Most of us have heard of the Pareto Principle or the Pareto Rule, which states that for many events, roughly 80% of the effects come from 20% of the causes. Look at any general merchandise sale category and the rule stands up, 80% of the sales are done off 20% of the SKU’s. The success of many retailers has been there ability to train there managers to understand this, and to never be out of stock on the 20%.
While the Pareto Principle works well when dealing with sales categories, it doesn’t work, when applied to workforce dynamics, because it’s to simplistic, and here is why.
Gallup has done exhaustive studies analyzing workforce dynamics, they have come up with the following. 28% of the American workforce is engaged, 53% is not engaged and a staggering 19% is actively disengaged.
The 28% of engaged employees are the ones supporting and building the business and creating new customers. In essence doing 80% of the work. Surprisingly, although they are a companies best employees, they get less than 20% of managements attention. Almost like they are taken for granted.
The 53% of not engaged workers are not hostile or disruptive, they are just there, killing time with little or no concern about customers. They are thinking about there next break, lunch, or how soon they can leave for the day. They are essentially checked out. Not so surprising, is that this group, gets very little attention from management as well.
Then there is the 19% of actively disengaged employees who are there to dismantle and destroy the company. They account for a majority of absenteeism and job accidents. They are the cause of a majority of work defects, that contributes to a majority of internal shrinkage. They quit at a higher rate than engaged employees if a better offer presents itself, but are most likely to be very tenacious in holding on to there position, even after repeated coaching and write-ups. This group accounts for 80% of managements time. So we see that a majority of management’s time is spent in coaching the worst employees, while basically ignoring the best.
The Pareto rule holds true within your management ranks also, where 72% of your management staff either resists or refuses to engage in any conflict management of the not engaged employees nor the 19% of actively disengaged employees.

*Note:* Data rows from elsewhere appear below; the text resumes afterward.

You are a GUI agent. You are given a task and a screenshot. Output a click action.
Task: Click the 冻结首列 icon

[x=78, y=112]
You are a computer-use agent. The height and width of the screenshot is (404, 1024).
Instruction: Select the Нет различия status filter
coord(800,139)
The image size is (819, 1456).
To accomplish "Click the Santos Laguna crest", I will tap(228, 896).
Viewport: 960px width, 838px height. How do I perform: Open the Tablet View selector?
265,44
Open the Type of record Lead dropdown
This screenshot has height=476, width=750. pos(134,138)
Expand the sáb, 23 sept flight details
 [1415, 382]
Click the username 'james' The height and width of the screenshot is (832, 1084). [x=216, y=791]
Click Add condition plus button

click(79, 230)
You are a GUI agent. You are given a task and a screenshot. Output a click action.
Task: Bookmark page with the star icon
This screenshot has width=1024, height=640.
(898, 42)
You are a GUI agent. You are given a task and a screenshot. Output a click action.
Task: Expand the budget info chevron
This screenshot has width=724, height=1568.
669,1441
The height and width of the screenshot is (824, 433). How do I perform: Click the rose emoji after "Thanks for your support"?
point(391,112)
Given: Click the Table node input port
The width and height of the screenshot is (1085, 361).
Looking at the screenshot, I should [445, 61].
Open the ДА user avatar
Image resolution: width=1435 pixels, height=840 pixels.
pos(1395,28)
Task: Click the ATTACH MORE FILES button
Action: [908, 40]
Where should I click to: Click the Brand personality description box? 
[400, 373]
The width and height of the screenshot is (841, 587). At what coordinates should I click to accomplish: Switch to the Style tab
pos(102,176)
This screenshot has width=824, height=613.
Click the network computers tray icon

Experts agree that to have an explosion of entrepreneurship that GDP growth requires we need to double the number of engaged employees. Raising the percentage of America’s engaged employees from 28% to 60% would double innovation and double entrepreneurship. It would create the conditions necessary to suddenly overwhelm competing nations because engagement creates new customers.
The increased attention of identifying Strengths, so that employee’s talents and strengths are well-matched to the role they will be asked to play, is evident in the increased number of personality profiles an applicant is asked to take during the hiring process. Once the decision to hire has been made, you must give them a job that fits there innate talents. But all these steps are for naught if an employee has a bad boss.
The real problem according to Gallup, is that nearly one in five U.S. managers are dangerously lousy, and this is a conservative estimate. Experts agree that in order to beat the Chinese workplace of the future we need to fire all lousy managers today. Replace them with good managers. If they are lousy at developing people and leading teams, fire them. Nothing fixes bad managers, not coaching, competency training, incentives, or warnings, nothing works. They will never get better.
Surviving the upcoming global war for jobs requires a new demand of managers. They must be masters at understanding the role human nature plays in all outcomes and at maximizing human potential. Only through an inspired relationship between managers and employees can the number of actively engaged employees be raised. The real potential for growth lies in the workers state of mind.
It’s long been known that behavioral aspects far outweigh compensation, in how engaged an employee is with there company. To find out where your company stands, pass out this simple questionnaire, developed by Gallup. On a scale of 1-5, 5 being strongly agrees and 1 being strongly disagrees. A score of 60-48 is good, 48-36 is average, 36-24 is weak and 24-12 is poor.
- I know what is expected of me at work.
- I have the materials and equipment I need to do my job right.
- At work, I have the opportunity to do what I do best every day.
- In the last seven days, I have received recognition or praise for doing good work.
- My supervisor, or someone at work, seems to care about me as a person.
- There is someone at work who encourages my development.
- At work, m opinions seem to count.
- The mission or purpose of my organization makes me feel my job is important.
- My associates or fellow employees are committed to doing quality work.
- I have a best friend at work.
- In the last six months, someone has talked to me about my progress
- This last year, I have had opportunities at work to learn and grow
The United States must differentiate itself by doubling its number of engaged employees. Disengagement and low energy workplaces ultimately kill jobs. Only 28% of the American workforce is ready to compete and win each day. Doubling that number would change U.S. vs. China outcomes. Doubling it creates more customers, more jobs, and generally doubles the economic energy of the United States. Running a lousy workplace is not only bad business, it is also un-American.